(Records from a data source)
== Segment start ==

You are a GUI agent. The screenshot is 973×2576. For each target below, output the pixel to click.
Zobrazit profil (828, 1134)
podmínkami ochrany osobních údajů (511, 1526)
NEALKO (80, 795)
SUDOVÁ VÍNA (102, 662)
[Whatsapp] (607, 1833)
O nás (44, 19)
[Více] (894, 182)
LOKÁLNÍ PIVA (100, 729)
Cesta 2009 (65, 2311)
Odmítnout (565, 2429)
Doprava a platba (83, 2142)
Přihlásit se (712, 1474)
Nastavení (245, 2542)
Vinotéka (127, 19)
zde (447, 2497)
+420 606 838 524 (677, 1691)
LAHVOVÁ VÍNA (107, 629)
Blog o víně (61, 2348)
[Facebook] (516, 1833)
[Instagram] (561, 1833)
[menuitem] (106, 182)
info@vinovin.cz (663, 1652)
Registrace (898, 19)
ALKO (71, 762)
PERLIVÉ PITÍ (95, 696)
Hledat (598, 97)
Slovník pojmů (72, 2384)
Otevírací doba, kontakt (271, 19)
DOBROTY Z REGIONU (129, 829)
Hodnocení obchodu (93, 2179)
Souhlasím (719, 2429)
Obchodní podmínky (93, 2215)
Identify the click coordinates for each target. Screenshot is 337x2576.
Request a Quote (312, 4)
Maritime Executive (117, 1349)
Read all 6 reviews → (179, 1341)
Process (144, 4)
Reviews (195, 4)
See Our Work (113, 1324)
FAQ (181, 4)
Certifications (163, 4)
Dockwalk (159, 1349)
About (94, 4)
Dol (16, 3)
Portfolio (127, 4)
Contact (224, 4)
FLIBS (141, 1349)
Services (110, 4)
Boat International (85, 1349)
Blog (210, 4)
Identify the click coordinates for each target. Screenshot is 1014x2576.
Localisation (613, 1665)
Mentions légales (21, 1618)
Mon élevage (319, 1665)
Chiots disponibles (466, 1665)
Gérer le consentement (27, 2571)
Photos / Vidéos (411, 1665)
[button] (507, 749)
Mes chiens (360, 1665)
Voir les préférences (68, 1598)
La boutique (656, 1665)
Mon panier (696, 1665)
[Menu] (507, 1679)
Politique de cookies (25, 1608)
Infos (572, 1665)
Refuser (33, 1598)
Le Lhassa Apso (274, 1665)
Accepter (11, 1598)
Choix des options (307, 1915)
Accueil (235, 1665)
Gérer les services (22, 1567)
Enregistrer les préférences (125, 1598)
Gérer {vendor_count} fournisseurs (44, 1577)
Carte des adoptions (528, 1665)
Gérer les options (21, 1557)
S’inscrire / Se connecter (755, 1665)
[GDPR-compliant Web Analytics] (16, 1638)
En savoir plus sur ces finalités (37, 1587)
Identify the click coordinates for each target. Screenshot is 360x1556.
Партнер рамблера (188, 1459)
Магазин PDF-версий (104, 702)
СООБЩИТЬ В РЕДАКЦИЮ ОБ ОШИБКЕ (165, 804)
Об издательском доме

== Segment end ==

# What to produce:
Every line above must be reproduced exactly as it stands.

# Result of this exercise:
You are a GUI agent. The screenshot is 973×2576. For each target below, output the pixel to click.
Zobrazit profil (828, 1134)
podmínkami ochrany osobních údajů (511, 1526)
NEALKO (80, 795)
SUDOVÁ VÍNA (102, 662)
[Whatsapp] (607, 1833)
O nás (44, 19)
[Více] (894, 182)
LOKÁLNÍ PIVA (100, 729)
Cesta 2009 (65, 2311)
Odmítnout (565, 2429)
Doprava a platba (83, 2142)
Přihlásit se (712, 1474)
Nastavení (245, 2542)
Vinotéka (127, 19)
zde (447, 2497)
+420 606 838 524 (677, 1691)
LAHVOVÁ VÍNA (107, 629)
Blog o víně (61, 2348)
[Facebook] (516, 1833)
[Instagram] (561, 1833)
[menuitem] (106, 182)
info@vinovin.cz (663, 1652)
Registrace (898, 19)
ALKO (71, 762)
PERLIVÉ PITÍ (95, 696)
Hledat (598, 97)
Slovník pojmů (72, 2384)
Otevírací doba, kontakt (271, 19)
DOBROTY Z REGIONU (129, 829)
Hodnocení obchodu (93, 2179)
Souhlasím (719, 2429)
Obchodní podmínky (93, 2215)
Identify the click coordinates for each target. Screenshot is 337x2576.
Request a Quote (312, 4)
Maritime Executive (117, 1349)
Read all 6 reviews → (179, 1341)
Process (144, 4)
Reviews (195, 4)
See Our Work (113, 1324)
FAQ (181, 4)
Certifications (163, 4)
Dockwalk (159, 1349)
About (94, 4)
Dol (16, 3)
Portfolio (127, 4)
Contact (224, 4)
FLIBS (141, 1349)
Services (110, 4)
Boat International (85, 1349)
Blog (210, 4)
Identify the click coordinates for each target. Screenshot is 1014x2576.
Localisation (613, 1665)
Mentions légales (21, 1618)
Mon élevage (319, 1665)
Chiots disponibles (466, 1665)
Gérer le consentement (27, 2571)
Photos / Vidéos (411, 1665)
[button] (507, 749)
Mes chiens (360, 1665)
Voir les préférences (68, 1598)
La boutique (656, 1665)
Mon panier (696, 1665)
[Menu] (507, 1679)
Politique de cookies (25, 1608)
Infos (572, 1665)
Refuser (33, 1598)
Le Lhassa Apso (274, 1665)
Accepter (11, 1598)
Choix des options (307, 1915)
Accueil (235, 1665)
Gérer les services (22, 1567)
Enregistrer les préférences (125, 1598)
Gérer {vendor_count} fournisseurs (44, 1577)
Carte des adoptions (528, 1665)
Gérer les options (21, 1557)
S’inscrire / Se connecter (755, 1665)
[GDPR-compliant Web Analytics] (16, 1638)
En savoir plus sur ces finalités (37, 1587)
Identify the click coordinates for each target. Screenshot is 360x1556.
Партнер рамблера (188, 1459)
Магазин PDF-версий (104, 702)
СООБЩИТЬ В РЕДАКЦИЮ ОБ ОШИБКЕ (165, 804)
Об издательском доме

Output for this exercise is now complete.